Sixty-three percent of patients said they were willing to pay for a video recording of their colonoscopy. Payment by patients could offset the costs of video recording. We found no significant predictors of desire to have a video recording, but a family history of colorectal cancer and younger patients’ age predicted willingness to pay for a video recording.
Following the educational paragraph on missed lesions during colonoscopy, 54% of patients showed an increased interest in a video recording. Thus, increasing awareness of imperfect detection by colonoscopy increases interest in video recordings.
While video recordings can differentiate the quality of an individual colonoscopist’s examination technique and time[13,14], they are seldom obtained routinely during clinical practice. The impact of simply performing video recording during colonoscopy on quality and medical-legal risk is unknown.
A primary limitation of the study is that we did not actually test willingness to pay for video recordings by offering them for sale. Anecdotally, video recordings of colonoscopies are rarely made available to patients routinely in the United States, either with or without payment by patients. Our gastroenterology group has not yet decided whether to pursue sale of video recordings as routine practice or to make systematic video recordings for inclusion in medical records. We found that younger age predicted stated willingness to pay for a video recording, and prior colorectal cancer and a family history of colorectal cancer predicted willingness to pay greater amounts.

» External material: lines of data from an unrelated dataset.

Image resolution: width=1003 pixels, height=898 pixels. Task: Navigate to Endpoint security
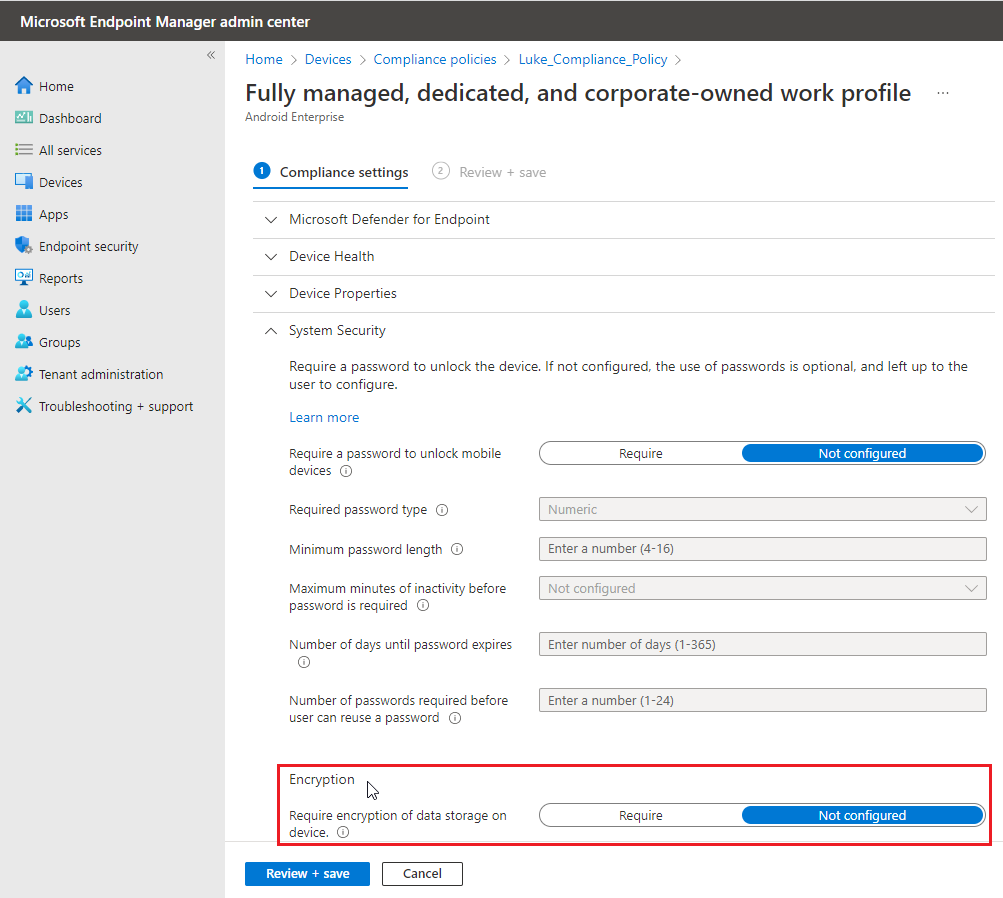pyautogui.click(x=87, y=245)
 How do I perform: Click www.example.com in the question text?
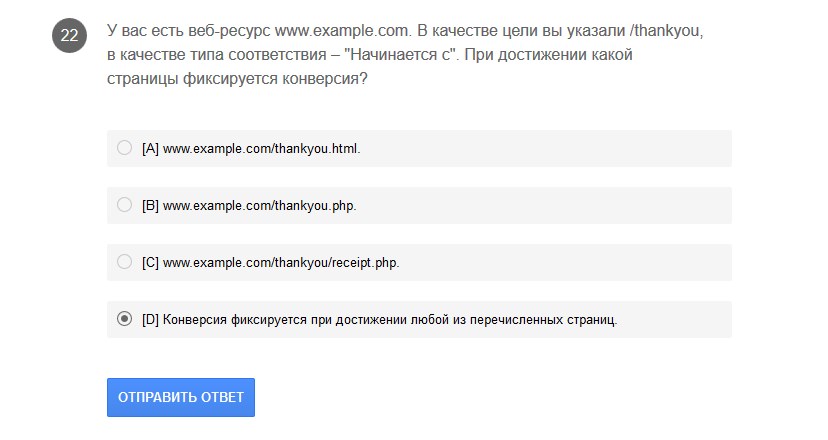coord(343,31)
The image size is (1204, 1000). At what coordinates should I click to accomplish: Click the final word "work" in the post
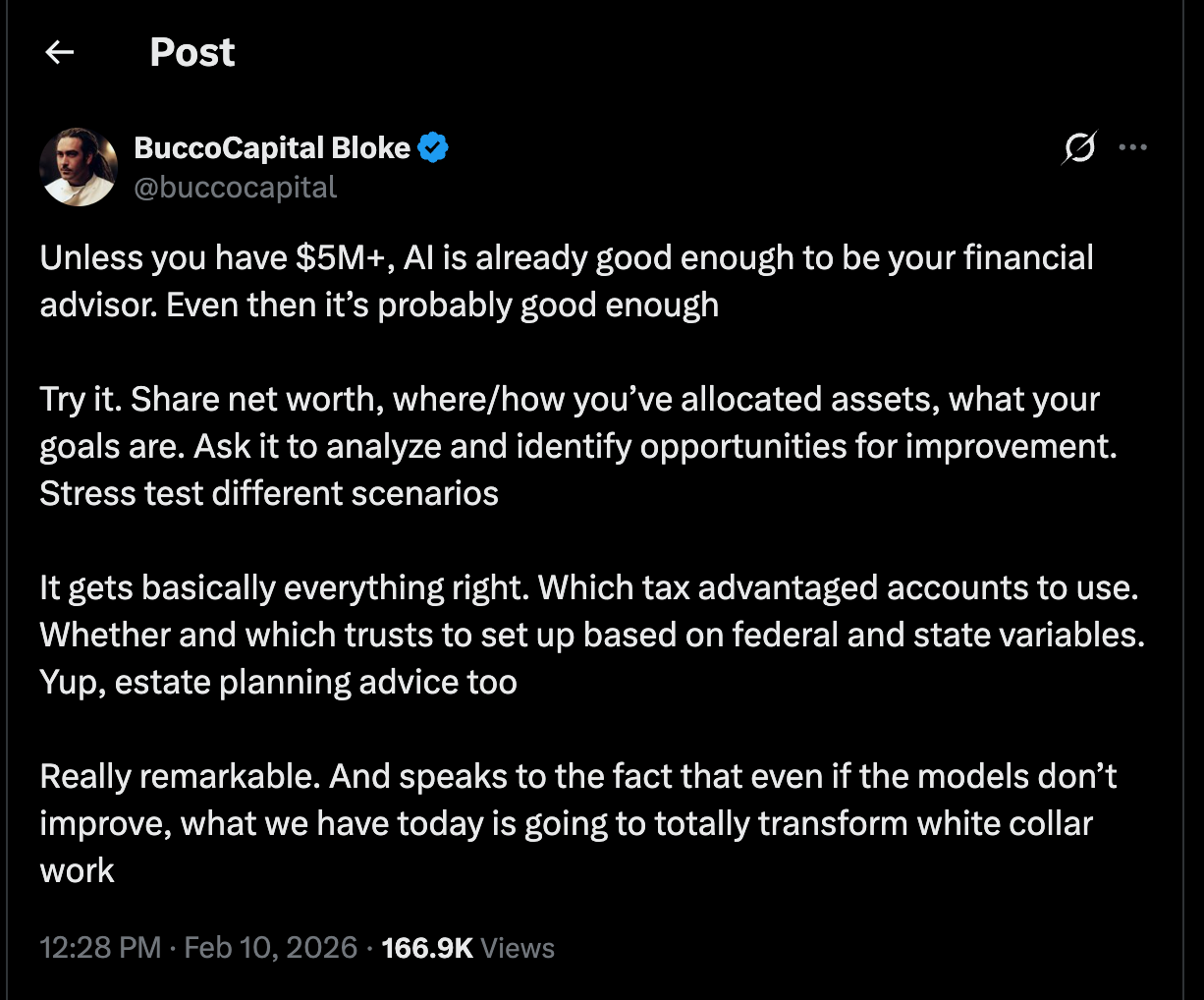[78, 870]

In summary, a survey of 248 patients undergoing colonoscopy was conducted. The majority expressed interest in obtaining a video recording of their procedure. Awareness of missed lesions during colonoscopy increased patient interest in having a video recording. While there were no predictors of interest in having a video recording, younger patients were more willing to pay for a video recording. Prior colorectal cancer and family history of colorectal cancer predicted willingness to pay more for a video recording. We conclude that patient interest in having a video recording of their colonoscopy is substantial, and that awareness of missed lesions during colonoscopy increases interest in having a video recording. Payment by patients for video recordings is a potential mechanism of offsetting the cost of making video recordings.
Colonoscopy is operator-dependent and substantial numbers of pre-cancerous polyps are missed during colonoscopy. Colonoscopies are often poorly documented, with only a few still photographs taken of anatomic landmarks and abnormal findings.
Video recording is rarely used in colonoscopy except for teaching purposes; therefore, the potential impact of systematic video recording on the quality of colonoscopy us unknown. In this study the authors sought to understand patient interest in obtaining video recordings of their colonoscopies, and their willingness to pay for video recordings.
No previous investigation of this issue has been made. Therefore the whole field of video recording of colonoscopies with regard to its effect on quality and cost, and medical-legal implications, is in its infancy.
These results indicate that 81% of patients have interest in obtaining video recordings of their colonoscopy, and for a variety of reasons. Information regarding missing lesions during colonoscopy increases interest. There is some willingness to pay for the video recording, which could in the future help to cover the costs of systematic video recording.
Presently, colonoscopy is typically documented by still photography. Video recording in this paper refers to recording the entire colonoscopy or the withdrawal portion of the examination, and preserving the recording as a permanent record. Systematic digital recording of colonoscopy is becoming increasingly feasible.
The authors conducted a survey of outpatients presenting for colonoscopy of their interest in obtaining a video recording of their colonoscopy. In my opinion, this paper is interesting.